Delany does not see Rose Bowl move to accommodate playoffs
CHICAGO (AP) — Big Ten Commissioner Jim Delany does not envision the Rose Bowl abandoning its New Year’s Day spot in order to accommodate the College Football Playoff semifinals.
He said there might be “some movement from the bowls” but not by the Granddaddy of Them All.
“I realize the challenge,” Delany said Tuesday at Big Ten Media Days. “There may be changes in the offing, but I wouldn’t expect those changes to impact the Rose Bowl.”
The College Football Playoff is considering moving future semifinals off New Year’s Eve after ratings for last season’s games dropped in a big way. Playoff Executive Director Bill Hancock told reporters two weeks ago at the SEC Media Days that the commissioners who comprise the playoff management committee are open to adjusting future schedules .
“We have some good options,” he said, adding they are “getting close” to a resolution.
ESPN drew record ratings for the inaugural playoff following the 2014 season, starting with the Rose Bowl that kicked off around 5:30 p.m. ET.
But the semifinal ratings fell 36 percent last season, the first of eight times during a 12-year contract with the network that places the semis on New Year’s Eve. Many people were still at work last December when the Orange Bowl between Oklahoma and Clemson started at 4:30 p.m.
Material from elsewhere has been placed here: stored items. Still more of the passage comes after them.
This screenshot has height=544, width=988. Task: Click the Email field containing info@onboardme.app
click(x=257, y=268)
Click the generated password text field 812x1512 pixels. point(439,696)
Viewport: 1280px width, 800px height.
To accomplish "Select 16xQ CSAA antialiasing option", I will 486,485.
ET.
“One option could be finding a different day for the semifinals when they’re not played in the Rose and Sugar Bowls, which our research so far has shown us that that’s doable,” Hancock said.
It probably didn’t help the ratings last season that neither Clemson-Oklahoma nor the Michigan State-Alabama matchup in the Cotton Bowl were close in the fourth quarter. Plus, there was more star power the year before with a pair of Heisman Trophy-winning quarterbacks in Marcus Mariota of Oregon and Jameis Winston of Florida State going at it in one semifinal and Ohio State colliding with Alabama in the other one.
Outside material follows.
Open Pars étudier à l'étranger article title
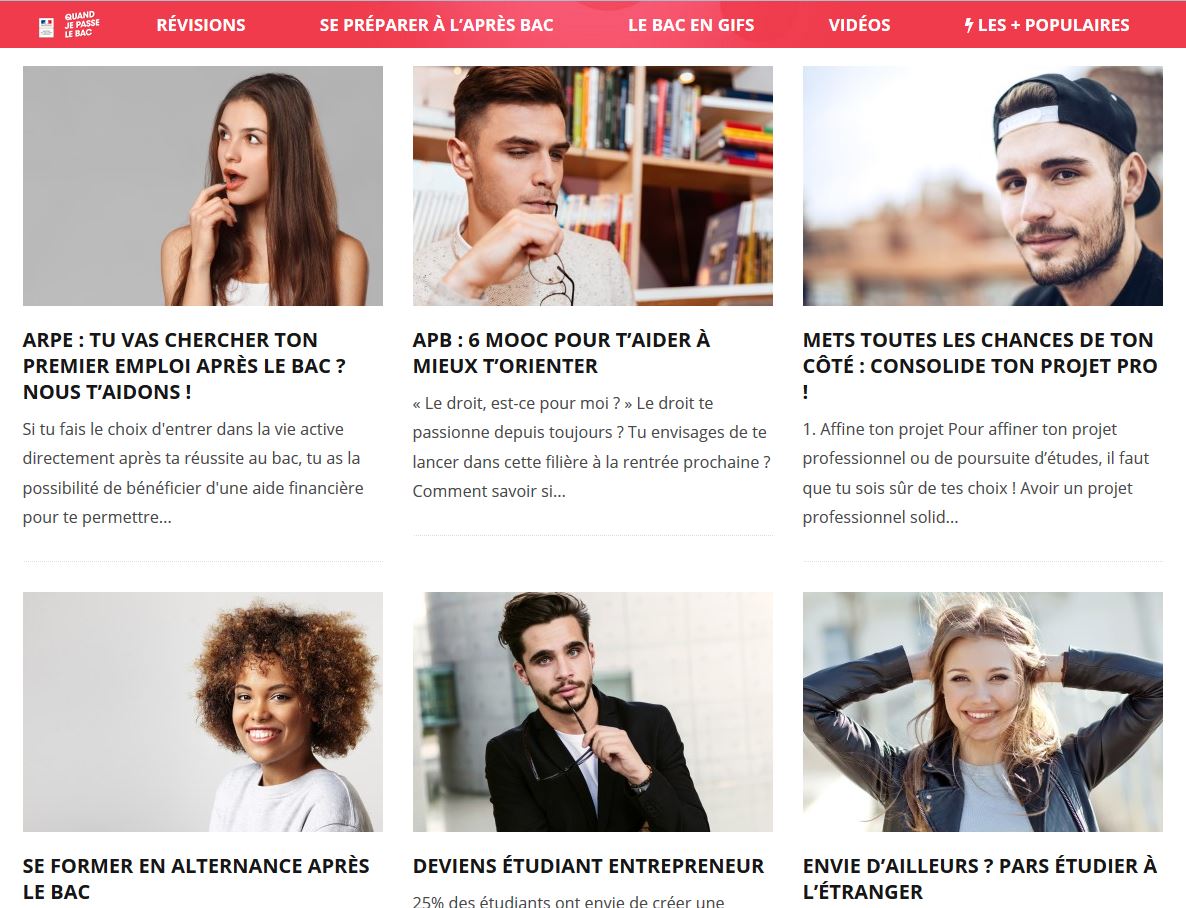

This season, the semifinals are again on New Year’s Eve, but it falls on a Saturday. Next year, they will be played on New Year’s Day.
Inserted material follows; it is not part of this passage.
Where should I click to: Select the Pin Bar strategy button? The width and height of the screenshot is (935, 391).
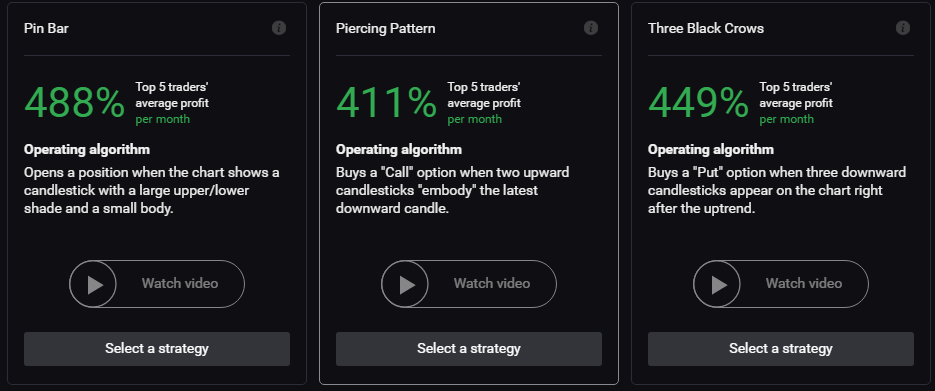157,349
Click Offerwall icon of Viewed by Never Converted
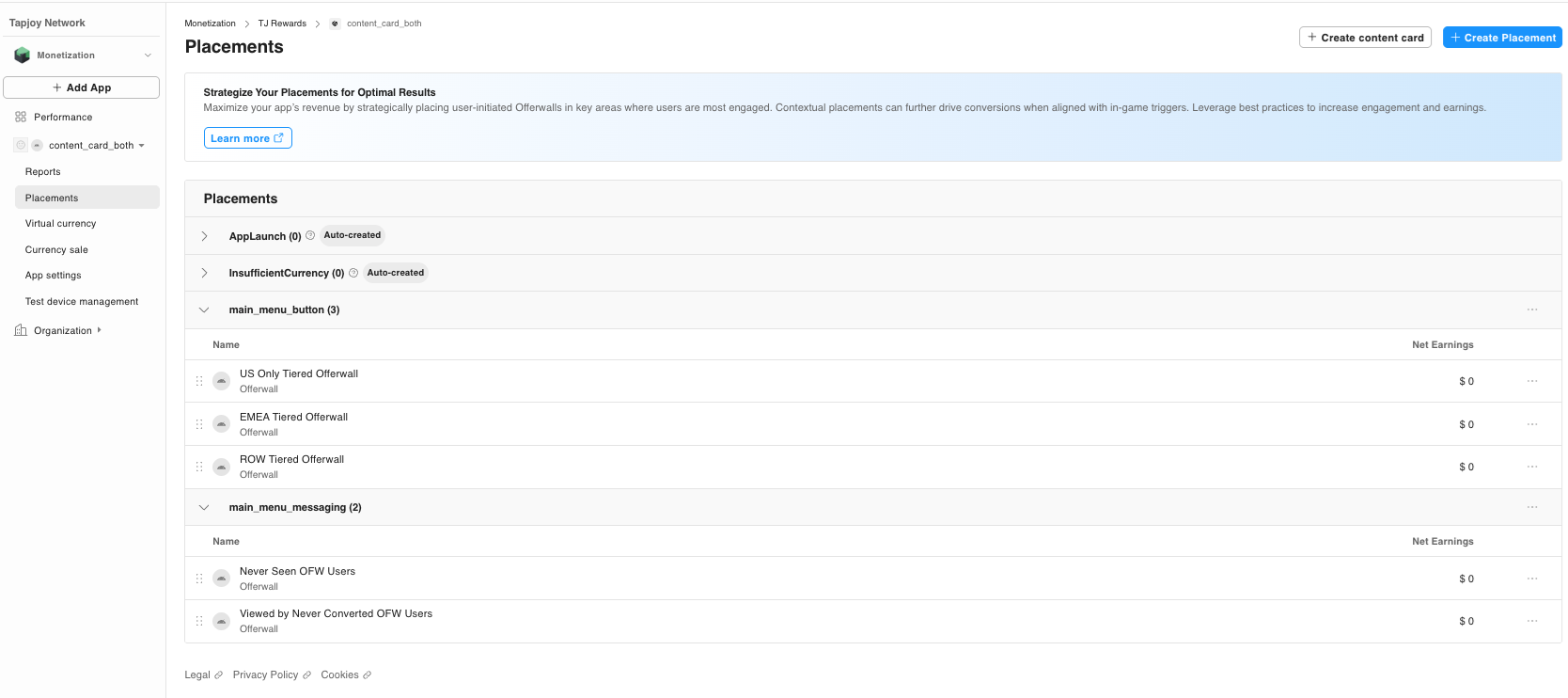Screen dimensions: 1568x698 click(222, 621)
But move the Rose? Don’t count on it, and the same goes for the Sugar Bowl.
“I don’t see it happening,” Hancock said. “We’ve been studying since February the matter of whether New Year’s Eve on a weekday is the best day for the semifinals. And considering all that, I don’t see it changing the Rose Bowl.”
Separately, Delany said he doesn’t foresee the Big Ten instituting rules restricting transfer athletes who have a history of serious misconduct from joining a team or receiving athletic aid, as the SEC, Pac-12 and Big 12 did.
The transfer bans instituted in recent years come in the wake of some high-profile incidents and an increasing awareness of sexual assault and domestic violence. But the Big Ten’s position at least for now is that the individual schools are in the best position to address those decisions.
Delany said that stance comes after “really deep discussions” with conference presidents, athletic directors, faculty and lawyers as well as experts on the Clery Act requiring colleges to keep and disclose information about crime on or near campus.
“To think that you can pass a four- or five-sentence — or four- or five-paragraph — conference rule to accommodate all that I think is putting a lot of faith in conference policies,” Delany said.
Yet, other major conferences are doing just that.
“Let’s look at it five years from now and see how effective it is,” said Delany, who added: “We can learn from each other the best practices.”